Potongan teks

'''

Kurangnya Akses Pengobatan Kanker Paru Di Indonesia Pada Masa Pandemi
|Kanker paru masih menjadi kanker dengan angka kematian tertinggi di antara semua jenis kanker lainnya. Merujuk pada data GLOBOCAN 2020, kematian karena kanker paru di Indonesia mengalami peningkatan sebesar 18% selama dua tahun terakhir menjadi 30.843 orang dengan kasus baru mencapai 34.783 kasus. Situasi ini mengindikasikan bahwa di Indonesia terdapat empat orang meninggal akibat kanker paru setiap jam dan berpotensi untuk meningkat setiap harinya jika kanker paru tidak dijadikan prioritas nasional.
Keberhasilan penatalaksanaan pengobatan kanker paru di Indonesia tergantung dari adanya akses pasien terhadap diagnosis yang tepat dan pengobatan inovatif yang berkualitas. Sayangnya, saat ini para pemangku kepentingan di sektor kesehatan tengah mengalokasikan sebagian besar fokus mereka terhadap pemulihan kesehatan nasional yang terdampak pandemi. Di sisi lain, situasi ini juga berdampak terhadap pelayanan pasien kanker, termasuk kanker paru, yang memperoleh peningkatan beban dan risiko, baik kepada penderita maupun kepada petugas medis dan pelayanannya.
Dr. Sita Laksmi Andarini, PhD, Sp.P(K) selaku Anggota Pokja Onkologi Toraks Perhimpunan Dokter Paru Indonesia (PDPI) mengatakan, “Dalam meningkatkan kualitas hidup pasien yang lebih baik, pengobatan kanker paru telah tersedia di Indonesia dengan mengikuti panduan tatalaksana kanker paru dari PDPI sesuai dengan pedoman internasional, termasuk pembedahan, radioterapi, kemoterapi, terapi target, dan imunoterapi. Terobosan dalam teknologi penanganan kanker paru terus berkembang dan tersedia di Indonesia dapat meningkatkan rata-rata angka harapan hidup atau median overall survival rate serta kualitas hidup penderita kanker paru di Indonesia sesuai dengan guidelines internasional. Selain itu, pasien kanker paru juga disarankan untuk mengkonsultasikan kebutuhan vaksinasi COVID-19 dengan ahli medis agar mendapatkan penanganan dan pengawasan yang ketat.”

'''

Tolong tulis ulang bagian teks tentang kanker paru di atas secara persis, dimulai dari kata-kata yang memuat "Keberhasilan penatalaksanaan pengobatan" dan berhenti setelah "medis dan pelayanannya.".

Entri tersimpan
'''

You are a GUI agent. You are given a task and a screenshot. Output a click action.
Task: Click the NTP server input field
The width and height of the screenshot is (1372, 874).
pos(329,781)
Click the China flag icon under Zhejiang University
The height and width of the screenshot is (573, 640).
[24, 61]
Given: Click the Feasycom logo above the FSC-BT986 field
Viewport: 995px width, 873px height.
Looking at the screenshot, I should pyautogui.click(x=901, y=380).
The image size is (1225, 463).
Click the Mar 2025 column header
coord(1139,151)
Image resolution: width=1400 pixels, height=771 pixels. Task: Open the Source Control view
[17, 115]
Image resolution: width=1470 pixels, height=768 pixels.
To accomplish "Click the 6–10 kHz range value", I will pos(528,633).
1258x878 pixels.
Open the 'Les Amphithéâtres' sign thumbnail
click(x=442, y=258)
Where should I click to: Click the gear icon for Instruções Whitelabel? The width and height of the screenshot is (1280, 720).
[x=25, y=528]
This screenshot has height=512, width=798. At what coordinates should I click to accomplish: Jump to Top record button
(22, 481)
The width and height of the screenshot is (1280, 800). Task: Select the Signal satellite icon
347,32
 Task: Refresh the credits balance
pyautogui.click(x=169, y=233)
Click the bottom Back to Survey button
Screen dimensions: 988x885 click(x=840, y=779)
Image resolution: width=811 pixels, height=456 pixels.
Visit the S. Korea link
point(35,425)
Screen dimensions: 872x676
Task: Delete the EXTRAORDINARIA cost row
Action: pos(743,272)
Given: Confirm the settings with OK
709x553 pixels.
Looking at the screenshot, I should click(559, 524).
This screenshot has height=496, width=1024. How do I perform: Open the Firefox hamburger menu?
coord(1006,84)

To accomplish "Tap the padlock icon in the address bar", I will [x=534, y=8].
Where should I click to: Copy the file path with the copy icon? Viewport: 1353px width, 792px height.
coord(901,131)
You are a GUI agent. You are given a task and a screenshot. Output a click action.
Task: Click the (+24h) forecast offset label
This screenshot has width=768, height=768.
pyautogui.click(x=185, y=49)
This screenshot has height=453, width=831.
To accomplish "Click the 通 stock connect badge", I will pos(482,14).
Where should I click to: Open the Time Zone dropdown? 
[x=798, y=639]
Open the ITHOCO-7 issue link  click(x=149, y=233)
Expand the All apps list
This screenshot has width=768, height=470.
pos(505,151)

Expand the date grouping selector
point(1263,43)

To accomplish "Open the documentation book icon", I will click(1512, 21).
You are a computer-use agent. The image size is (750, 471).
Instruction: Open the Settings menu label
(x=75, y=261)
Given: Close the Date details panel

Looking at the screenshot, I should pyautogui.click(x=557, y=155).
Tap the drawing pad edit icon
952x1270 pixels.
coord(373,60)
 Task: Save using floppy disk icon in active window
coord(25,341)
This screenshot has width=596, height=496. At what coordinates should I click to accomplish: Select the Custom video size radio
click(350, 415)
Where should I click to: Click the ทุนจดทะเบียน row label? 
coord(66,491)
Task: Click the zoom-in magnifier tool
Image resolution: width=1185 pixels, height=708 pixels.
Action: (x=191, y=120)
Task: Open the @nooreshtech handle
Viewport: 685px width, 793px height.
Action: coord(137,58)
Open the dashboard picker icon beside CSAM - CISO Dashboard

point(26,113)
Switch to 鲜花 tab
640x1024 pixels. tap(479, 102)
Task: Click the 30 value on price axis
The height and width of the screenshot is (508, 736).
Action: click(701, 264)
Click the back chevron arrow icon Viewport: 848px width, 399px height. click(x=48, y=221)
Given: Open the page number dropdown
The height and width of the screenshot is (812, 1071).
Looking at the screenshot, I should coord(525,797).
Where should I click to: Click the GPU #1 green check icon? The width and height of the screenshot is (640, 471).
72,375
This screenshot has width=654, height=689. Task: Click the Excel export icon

'''

Area jawaban
Keberhasilan penatalaksanaan pengobatan kanker paru di Indonesia tergantung dari adanya akses pasien terhadap diagnosis yang tepat dan pengobatan inovatif yang berkualitas. Sayangnya, saat ini para pemangku kepentingan di sektor kesehatan tengah mengalokasikan sebagian besar fokus mereka terhadap pemulihan kesehatan nasional yang terdampak pandemi. Di sisi lain, situasi ini juga berdampak terhadap pelayanan pasien kanker, termasuk kanker paru, yang memperoleh peningkatan beban dan risiko, baik kepada penderita maupun kepada petugas medis dan pelayanannya.